Kokosolie

Kokosolie wordt gewonnen uit de pit of het vlees van gerijpte kokos, geoogst uit de kokospalm (Cocos nucifera). Over de hele tropische wereld is het al generaties lang de belangrijkste bron van vet in de voeding van miljoenen mensen.
Kokosolie verschilt op unieke wijze van de meeste andere dieetoliën en wordt om deze reden gebruikt in een groot aantal toepassingen in de voeding, de geneeskunde en de industrie. Wat kokosolie anders maakt dan de meeste andere dieetoliën, zijn de basisbouwstenen of vetzuren waaruit de olie bestaat. Kokosolie is voornamelijk samengesteld uit een speciale groep vetmoleculen die bekend staat als middellange ketenvetzuren (MCFA). De meeste vetten in het menselijke dieet bestaan ​​bijna volledig uit vetzuren met lange ketens (LCFA).
Het belangrijkste verschil tussen MCFA en LCFA is de grootte van het molecuul, of beter gezegd, de lengte van de koolstofketen die de ruggengraat van het vetzuur vormt. MCFA hebben een kettinglengte van 6 tot 12 koolstofatomen. LCFA bevat 14 of meer koolstofatomen.
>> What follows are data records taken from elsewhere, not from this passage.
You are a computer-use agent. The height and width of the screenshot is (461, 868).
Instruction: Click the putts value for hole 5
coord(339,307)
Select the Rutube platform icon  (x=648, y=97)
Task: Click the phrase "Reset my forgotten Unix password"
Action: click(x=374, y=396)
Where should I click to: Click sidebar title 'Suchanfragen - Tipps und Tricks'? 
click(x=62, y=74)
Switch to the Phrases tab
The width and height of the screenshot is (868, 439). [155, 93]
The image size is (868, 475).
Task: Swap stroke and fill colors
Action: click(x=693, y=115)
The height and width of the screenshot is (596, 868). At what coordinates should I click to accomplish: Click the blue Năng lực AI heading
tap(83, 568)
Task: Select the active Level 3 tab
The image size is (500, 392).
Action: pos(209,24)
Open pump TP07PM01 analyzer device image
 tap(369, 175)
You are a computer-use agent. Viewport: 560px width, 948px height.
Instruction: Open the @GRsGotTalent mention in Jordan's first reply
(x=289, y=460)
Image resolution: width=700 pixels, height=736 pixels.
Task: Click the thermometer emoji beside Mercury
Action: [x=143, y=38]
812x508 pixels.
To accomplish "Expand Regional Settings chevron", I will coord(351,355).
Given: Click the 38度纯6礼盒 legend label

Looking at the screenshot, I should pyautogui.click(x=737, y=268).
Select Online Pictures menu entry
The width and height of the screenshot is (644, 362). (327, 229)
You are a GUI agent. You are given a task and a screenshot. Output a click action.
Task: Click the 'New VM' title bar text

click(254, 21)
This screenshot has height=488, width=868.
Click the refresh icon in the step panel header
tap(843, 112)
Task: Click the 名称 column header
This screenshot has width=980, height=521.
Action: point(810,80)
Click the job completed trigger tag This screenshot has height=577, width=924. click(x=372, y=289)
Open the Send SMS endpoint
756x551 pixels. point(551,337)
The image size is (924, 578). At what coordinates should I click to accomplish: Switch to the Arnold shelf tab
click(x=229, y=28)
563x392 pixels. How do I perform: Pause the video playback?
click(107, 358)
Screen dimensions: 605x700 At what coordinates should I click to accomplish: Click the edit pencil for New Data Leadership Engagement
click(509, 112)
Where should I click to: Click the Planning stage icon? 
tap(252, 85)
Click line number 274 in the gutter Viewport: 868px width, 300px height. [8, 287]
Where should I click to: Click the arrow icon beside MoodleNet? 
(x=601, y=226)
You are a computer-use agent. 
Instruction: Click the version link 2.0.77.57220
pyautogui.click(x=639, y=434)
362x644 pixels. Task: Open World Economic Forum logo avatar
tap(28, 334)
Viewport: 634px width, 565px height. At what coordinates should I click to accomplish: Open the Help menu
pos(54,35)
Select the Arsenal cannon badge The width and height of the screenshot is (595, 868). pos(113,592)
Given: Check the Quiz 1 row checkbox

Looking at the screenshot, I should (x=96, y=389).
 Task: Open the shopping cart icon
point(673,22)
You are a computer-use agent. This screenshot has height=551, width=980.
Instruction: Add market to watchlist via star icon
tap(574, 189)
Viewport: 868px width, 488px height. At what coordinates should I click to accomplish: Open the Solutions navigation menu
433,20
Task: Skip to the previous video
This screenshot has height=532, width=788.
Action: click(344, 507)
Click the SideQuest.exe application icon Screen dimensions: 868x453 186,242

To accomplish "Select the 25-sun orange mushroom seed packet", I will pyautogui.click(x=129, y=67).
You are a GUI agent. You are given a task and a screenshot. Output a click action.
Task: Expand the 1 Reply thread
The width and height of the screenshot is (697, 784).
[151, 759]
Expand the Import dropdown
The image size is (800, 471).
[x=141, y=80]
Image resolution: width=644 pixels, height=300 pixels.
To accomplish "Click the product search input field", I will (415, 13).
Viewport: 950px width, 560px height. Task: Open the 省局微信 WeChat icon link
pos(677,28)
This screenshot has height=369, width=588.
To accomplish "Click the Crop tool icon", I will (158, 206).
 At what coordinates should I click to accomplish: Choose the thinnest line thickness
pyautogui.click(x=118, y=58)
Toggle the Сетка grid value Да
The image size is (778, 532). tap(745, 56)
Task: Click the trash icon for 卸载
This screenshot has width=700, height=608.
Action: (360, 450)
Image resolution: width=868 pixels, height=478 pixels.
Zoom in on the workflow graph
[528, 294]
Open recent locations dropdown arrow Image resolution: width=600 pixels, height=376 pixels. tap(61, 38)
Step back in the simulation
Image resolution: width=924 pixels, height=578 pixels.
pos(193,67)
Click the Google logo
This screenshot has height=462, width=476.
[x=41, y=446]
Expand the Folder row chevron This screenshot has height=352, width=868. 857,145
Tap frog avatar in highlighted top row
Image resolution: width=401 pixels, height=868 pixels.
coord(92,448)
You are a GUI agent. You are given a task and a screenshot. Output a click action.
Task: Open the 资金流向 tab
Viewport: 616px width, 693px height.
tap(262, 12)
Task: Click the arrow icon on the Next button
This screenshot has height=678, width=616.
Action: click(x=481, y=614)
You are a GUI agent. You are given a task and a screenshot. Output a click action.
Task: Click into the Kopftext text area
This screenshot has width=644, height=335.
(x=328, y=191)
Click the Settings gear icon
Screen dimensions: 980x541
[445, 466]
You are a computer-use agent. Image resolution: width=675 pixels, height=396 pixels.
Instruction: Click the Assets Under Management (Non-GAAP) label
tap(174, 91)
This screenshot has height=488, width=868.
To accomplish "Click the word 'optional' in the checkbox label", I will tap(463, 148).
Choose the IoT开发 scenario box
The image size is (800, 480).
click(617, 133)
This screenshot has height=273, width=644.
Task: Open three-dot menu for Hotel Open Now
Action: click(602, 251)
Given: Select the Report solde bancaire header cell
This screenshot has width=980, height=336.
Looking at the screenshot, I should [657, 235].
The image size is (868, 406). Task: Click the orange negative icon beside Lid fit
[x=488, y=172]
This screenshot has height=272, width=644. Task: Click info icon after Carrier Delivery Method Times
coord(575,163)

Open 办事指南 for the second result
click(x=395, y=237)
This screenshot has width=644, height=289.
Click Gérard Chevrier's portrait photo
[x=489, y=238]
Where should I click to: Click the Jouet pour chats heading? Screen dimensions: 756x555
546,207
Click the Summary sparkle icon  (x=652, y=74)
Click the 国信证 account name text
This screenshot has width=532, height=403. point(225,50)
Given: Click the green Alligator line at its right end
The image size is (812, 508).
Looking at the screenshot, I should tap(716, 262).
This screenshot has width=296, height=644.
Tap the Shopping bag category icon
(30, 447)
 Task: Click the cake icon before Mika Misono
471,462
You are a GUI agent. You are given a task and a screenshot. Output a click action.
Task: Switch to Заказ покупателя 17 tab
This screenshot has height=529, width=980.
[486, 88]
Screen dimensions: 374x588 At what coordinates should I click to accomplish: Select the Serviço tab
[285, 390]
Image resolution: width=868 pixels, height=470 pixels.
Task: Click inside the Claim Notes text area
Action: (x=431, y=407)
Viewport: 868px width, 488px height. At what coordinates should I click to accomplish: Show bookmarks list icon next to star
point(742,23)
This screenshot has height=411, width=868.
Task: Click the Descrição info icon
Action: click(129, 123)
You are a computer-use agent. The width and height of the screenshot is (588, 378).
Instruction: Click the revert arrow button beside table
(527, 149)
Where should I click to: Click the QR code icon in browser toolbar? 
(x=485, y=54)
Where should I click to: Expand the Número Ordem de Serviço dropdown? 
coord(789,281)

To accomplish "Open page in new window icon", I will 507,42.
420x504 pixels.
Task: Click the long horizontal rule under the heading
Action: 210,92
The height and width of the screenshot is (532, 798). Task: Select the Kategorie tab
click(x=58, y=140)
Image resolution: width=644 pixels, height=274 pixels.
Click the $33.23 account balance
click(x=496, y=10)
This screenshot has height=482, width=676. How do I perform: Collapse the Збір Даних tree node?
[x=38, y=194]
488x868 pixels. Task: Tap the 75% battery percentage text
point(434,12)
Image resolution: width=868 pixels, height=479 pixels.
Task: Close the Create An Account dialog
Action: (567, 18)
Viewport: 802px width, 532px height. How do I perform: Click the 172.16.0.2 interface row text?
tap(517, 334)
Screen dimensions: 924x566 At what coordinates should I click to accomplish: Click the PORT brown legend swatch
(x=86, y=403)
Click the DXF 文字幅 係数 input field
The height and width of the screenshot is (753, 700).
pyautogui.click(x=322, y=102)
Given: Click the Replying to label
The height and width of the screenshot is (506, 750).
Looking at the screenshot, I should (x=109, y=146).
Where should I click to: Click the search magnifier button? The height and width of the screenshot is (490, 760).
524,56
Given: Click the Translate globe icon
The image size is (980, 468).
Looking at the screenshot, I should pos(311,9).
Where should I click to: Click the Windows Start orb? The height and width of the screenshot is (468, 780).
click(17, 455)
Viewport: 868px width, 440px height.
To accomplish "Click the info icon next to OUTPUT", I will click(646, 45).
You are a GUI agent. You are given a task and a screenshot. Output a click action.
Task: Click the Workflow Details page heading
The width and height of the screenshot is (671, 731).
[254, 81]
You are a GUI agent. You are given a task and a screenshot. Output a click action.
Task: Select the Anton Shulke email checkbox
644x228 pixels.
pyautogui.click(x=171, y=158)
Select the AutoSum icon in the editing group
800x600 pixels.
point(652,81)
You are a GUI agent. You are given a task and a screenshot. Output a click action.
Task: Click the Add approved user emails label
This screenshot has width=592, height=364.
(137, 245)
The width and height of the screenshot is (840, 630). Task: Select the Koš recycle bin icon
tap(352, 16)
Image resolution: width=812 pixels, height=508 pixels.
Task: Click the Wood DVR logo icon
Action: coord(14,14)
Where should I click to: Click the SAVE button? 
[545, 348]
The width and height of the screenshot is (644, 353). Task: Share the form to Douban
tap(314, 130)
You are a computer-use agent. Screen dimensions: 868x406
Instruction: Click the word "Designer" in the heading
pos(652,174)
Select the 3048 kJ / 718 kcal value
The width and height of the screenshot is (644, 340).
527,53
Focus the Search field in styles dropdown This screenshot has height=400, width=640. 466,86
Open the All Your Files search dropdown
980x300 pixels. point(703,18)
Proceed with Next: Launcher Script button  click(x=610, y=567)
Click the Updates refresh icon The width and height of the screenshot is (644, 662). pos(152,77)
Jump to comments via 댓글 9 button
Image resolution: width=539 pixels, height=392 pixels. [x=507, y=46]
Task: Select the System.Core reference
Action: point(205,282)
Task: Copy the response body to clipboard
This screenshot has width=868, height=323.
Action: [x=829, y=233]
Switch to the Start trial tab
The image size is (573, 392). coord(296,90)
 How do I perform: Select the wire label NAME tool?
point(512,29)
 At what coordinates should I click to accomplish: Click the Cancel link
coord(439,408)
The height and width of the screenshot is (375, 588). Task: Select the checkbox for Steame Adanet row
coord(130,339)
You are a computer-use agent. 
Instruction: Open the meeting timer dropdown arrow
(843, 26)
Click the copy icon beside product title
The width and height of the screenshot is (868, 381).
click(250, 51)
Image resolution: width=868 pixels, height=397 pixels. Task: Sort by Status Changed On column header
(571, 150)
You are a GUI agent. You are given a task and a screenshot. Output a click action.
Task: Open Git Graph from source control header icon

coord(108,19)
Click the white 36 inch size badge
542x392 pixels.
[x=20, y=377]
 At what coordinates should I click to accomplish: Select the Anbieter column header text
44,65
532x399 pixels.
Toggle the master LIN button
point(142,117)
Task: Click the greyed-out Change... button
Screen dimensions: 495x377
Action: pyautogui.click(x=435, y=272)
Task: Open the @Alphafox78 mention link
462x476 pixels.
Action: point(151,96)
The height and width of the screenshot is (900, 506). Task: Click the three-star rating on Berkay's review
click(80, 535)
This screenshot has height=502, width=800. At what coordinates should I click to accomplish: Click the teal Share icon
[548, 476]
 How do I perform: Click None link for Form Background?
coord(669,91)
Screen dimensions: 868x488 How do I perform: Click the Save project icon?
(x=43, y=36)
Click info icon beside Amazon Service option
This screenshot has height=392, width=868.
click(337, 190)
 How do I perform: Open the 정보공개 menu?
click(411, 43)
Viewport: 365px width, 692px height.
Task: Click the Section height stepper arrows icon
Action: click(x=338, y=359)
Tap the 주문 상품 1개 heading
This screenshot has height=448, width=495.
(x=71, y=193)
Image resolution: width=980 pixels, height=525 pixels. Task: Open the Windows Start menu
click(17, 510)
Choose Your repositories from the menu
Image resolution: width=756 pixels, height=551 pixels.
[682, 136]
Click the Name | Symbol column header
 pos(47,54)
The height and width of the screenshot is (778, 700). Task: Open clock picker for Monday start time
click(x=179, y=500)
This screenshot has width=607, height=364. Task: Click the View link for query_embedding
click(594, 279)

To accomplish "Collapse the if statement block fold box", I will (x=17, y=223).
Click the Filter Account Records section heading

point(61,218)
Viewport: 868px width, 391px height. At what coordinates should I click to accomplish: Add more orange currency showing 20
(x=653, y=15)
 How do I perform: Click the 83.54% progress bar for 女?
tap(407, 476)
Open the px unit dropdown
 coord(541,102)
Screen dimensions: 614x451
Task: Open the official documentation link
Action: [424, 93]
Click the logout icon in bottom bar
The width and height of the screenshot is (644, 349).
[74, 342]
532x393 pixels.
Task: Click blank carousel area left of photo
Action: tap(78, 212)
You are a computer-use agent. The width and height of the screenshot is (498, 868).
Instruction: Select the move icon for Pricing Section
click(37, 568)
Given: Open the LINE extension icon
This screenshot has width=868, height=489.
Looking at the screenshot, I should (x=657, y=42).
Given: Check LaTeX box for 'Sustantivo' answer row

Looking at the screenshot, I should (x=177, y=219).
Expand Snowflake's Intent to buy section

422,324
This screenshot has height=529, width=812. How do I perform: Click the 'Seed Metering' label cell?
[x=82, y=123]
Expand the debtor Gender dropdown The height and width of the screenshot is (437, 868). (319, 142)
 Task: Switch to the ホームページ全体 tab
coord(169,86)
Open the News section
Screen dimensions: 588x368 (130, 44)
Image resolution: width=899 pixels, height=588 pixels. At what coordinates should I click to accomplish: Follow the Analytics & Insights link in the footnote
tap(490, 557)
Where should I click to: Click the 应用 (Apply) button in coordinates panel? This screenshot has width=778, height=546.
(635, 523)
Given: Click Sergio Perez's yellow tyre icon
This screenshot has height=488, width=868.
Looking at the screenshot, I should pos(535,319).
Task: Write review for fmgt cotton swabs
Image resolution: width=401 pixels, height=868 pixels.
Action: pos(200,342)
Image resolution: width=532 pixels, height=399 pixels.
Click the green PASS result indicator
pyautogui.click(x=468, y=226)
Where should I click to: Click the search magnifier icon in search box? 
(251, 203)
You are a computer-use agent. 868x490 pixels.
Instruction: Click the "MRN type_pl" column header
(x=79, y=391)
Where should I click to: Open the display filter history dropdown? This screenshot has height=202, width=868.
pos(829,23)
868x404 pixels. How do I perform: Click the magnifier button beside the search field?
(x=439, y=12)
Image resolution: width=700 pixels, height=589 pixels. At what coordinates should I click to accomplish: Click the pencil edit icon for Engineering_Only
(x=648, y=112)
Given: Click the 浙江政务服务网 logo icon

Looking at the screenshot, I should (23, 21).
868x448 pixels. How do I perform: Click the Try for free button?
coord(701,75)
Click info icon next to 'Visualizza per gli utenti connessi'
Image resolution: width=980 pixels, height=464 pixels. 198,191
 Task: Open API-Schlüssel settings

De lengte van de koolstofketen beïnvloedt veel van de fysische en chemische eigenschappen van de olie. Wanneer het wordt geconsumeerd, verwerkt en metaboliseert het lichaam elk vetzuur op een andere manier, afhankelijk van de grootte van de koolstofketen. Daarom zijn de fysiologische effecten van de MCFA in kokosnoot significant verschillend van die van de LCFA die vaker in de voeding worden aangetroffen.
MCFA en LCFA kunnen ook worden geclassificeerd als verzadigde, enkelvoudig onverzadigde of meervoudig onverzadigde vetzuren. Kokosolie bevat 92% verzadigde vetzuren. Alle MCFA in kokosolie is verzadigd. Ze verschillen echter chemisch sterk van de verzadigde vetzuren met lange ketens die in dierlijk vet en andere plantaardige oliën worden aangetroffen.